Damian Humphrey of Enfield Connecticut knows a thing or two about education. He's been involved with the subject for years, helping science, technology, engineering and math, or STEM students, achieving breakthroughs as well as realizing success in their studies and fields. However, when COVID arrived, everything changed dramatically. Suddenly, Damian Humphrey's world and the same for everyone else was turned upside down with social distancing, the requirement to meet and communicate primarily through technology and digital channels became the new norm.
Lots of Changes in the Works
Now, as vaccination spreads and the threat of COVID begins to die down, Damian Humphrey expects the world to return a bit back to what seems familiar again. However, distance learning and digital education aren't going to disappear. First, schools and colleges realized they could reach a lot more in terms of students and those who want to learn. Second, a wider array of topics and material was adapted to teaching online, including topics that traditionally were only taught in person. Third, Damian Humphrey sees the STEM field growing in demand exponentially. All of these dynamics have occurred because the social paradigm most accepted in education has been all shook up and won't be going back any time soon.
A Whole New Generation
A year and a half has been a long time to deal with a new normal. Damian Humphrey notes that a whole generation of students have now adapted to learning through digital tools and online meetings. They now expect it as well as the equity that is far greater with digital platforms than in-person teaching. That has created a shift in students' performance, Damian Humphrey notes, and allowed students who otherwise did not network well leap forward far more based on skills versus how they converse.
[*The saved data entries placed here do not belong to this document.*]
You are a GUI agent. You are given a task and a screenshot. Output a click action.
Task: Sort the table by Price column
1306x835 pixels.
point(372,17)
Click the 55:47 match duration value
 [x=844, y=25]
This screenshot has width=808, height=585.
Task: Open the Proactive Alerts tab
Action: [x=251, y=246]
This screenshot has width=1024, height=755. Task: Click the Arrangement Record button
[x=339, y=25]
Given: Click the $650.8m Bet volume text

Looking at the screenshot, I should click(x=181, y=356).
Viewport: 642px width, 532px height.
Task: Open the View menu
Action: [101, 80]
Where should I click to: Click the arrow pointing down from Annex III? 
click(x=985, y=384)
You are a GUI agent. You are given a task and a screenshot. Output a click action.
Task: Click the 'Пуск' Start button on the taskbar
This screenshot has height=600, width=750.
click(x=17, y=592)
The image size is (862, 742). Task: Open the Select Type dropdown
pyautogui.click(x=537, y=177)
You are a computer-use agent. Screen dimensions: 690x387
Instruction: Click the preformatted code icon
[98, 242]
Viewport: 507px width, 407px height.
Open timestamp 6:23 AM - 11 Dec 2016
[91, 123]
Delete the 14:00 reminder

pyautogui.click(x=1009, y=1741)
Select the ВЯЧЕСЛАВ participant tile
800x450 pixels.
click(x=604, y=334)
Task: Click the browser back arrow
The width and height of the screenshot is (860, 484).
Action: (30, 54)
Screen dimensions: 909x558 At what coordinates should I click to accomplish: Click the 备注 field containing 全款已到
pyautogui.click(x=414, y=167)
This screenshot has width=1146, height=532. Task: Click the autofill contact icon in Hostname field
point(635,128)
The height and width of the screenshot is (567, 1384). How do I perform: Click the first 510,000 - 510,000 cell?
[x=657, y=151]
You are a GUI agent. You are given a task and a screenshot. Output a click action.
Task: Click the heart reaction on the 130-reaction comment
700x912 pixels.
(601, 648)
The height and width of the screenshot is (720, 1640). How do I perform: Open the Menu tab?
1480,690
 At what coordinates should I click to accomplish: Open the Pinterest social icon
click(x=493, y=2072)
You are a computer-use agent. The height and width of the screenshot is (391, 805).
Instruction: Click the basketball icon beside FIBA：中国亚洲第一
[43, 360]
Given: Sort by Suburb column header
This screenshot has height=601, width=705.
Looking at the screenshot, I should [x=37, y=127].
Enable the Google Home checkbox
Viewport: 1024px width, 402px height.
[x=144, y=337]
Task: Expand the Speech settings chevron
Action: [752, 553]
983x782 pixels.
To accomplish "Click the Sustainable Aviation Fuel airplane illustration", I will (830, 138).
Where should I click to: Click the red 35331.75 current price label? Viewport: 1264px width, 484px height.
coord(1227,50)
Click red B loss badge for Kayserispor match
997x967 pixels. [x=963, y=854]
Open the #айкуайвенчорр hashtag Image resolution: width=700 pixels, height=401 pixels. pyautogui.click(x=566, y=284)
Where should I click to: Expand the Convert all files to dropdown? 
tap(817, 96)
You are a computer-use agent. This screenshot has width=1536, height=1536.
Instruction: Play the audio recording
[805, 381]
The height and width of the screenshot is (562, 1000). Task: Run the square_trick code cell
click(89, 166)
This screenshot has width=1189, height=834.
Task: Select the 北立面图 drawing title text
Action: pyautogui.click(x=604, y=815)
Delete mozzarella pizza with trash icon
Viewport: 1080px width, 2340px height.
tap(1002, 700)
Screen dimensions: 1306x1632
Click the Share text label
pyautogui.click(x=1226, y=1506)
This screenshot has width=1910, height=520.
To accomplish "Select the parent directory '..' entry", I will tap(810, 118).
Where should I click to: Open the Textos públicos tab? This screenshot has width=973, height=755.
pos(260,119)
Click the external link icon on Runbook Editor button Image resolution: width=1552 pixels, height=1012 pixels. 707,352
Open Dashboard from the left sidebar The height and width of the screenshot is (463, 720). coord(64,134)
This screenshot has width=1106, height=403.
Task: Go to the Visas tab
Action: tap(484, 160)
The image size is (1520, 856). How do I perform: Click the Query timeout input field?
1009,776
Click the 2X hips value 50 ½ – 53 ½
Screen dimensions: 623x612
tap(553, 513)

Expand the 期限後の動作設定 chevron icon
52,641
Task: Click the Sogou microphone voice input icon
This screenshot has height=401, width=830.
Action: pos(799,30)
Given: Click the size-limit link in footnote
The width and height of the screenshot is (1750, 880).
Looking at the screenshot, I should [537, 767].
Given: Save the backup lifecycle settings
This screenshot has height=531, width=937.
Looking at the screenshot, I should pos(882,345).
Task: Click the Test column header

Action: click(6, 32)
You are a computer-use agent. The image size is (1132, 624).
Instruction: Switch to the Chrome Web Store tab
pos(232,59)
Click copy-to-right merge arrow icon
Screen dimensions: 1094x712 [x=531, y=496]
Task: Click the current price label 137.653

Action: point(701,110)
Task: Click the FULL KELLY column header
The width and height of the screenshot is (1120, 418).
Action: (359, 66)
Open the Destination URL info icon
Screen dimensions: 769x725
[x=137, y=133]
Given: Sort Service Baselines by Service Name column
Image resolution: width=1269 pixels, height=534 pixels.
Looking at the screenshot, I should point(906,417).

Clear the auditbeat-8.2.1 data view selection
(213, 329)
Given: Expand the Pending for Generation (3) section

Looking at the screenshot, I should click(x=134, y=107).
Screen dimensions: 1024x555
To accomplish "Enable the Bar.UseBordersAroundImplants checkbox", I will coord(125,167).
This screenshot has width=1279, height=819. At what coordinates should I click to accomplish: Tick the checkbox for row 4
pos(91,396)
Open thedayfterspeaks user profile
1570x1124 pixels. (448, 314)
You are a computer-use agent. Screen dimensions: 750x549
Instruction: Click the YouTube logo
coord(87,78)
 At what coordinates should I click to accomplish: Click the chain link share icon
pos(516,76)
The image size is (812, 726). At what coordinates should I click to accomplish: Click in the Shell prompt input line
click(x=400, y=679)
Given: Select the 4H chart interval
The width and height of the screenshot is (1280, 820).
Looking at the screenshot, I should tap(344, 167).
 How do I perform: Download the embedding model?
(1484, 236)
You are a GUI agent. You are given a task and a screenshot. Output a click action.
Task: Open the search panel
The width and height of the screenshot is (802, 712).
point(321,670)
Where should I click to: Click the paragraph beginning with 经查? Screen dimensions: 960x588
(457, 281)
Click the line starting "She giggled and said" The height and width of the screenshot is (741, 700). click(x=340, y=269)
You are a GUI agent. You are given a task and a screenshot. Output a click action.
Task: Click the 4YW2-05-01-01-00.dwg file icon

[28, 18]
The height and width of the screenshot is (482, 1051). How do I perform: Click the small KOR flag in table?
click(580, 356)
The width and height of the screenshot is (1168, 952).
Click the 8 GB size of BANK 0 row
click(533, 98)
Greater Opportunity to Shine
For STEM students, Damian Humphrey sees the increased leaning on technology as a huge opportunity for STEM students to show their stuff. The world has realized how much more it can produce with the digital environment fully adopted, so folks who know how to apply STEM will be in high demand, far more than other areas. All of these technology areas, Damian Humphey notes, aren't going to go away anytime soon either. COVID has done a lot of damage, but the pandemic has also changed educational pathways for people. Damian Humphrey sees new directions for folks in every industry, and they all have the commonality of needing STEM know-how, something Damian Humphrey has been familiar with for a long time.